Reproduce the listing that follows word for word, without its pictures.

* [Dataset excerpts]
• • • • • • •
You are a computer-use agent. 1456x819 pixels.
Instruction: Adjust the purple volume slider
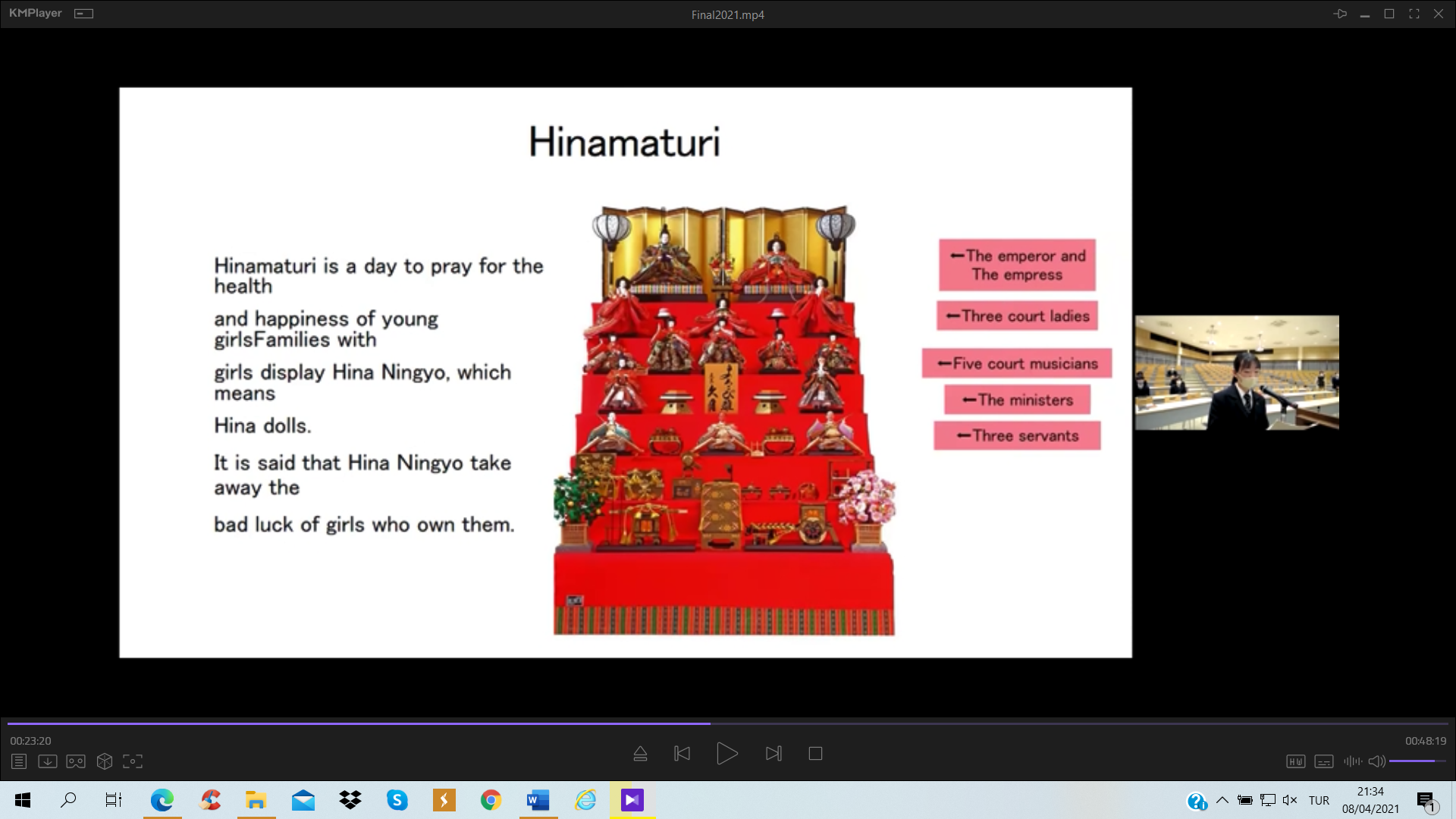[x=1417, y=761]
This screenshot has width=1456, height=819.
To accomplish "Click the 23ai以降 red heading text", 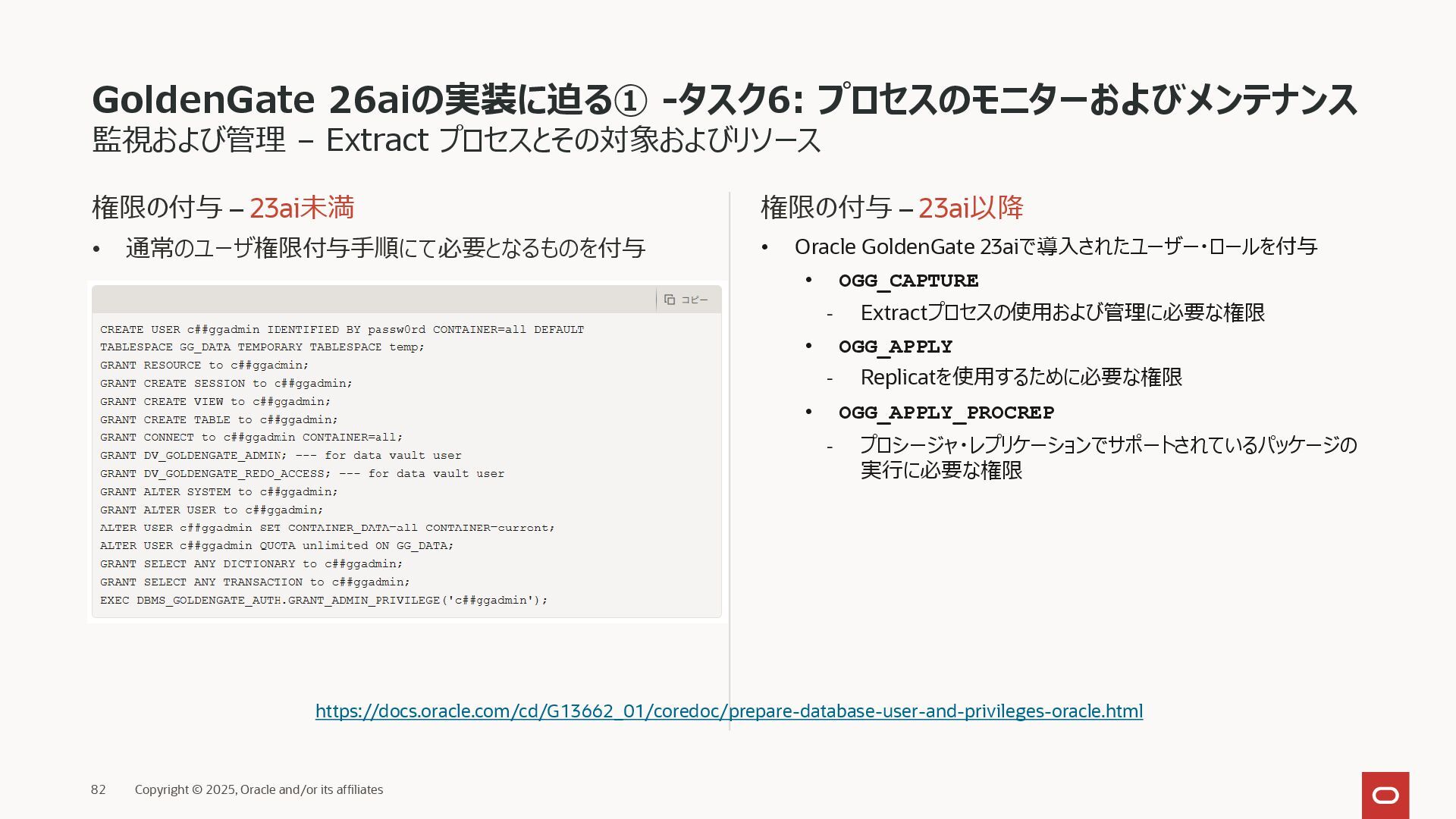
• • • • • • •
* [Task result]
You are a computer-use agent. 1456x819 pixels.
Instruction: Adjust the purple volume slider
[x=1417, y=761]
This screenshot has width=1456, height=819.
To accomplish "Click the 23ai以降 red heading text", 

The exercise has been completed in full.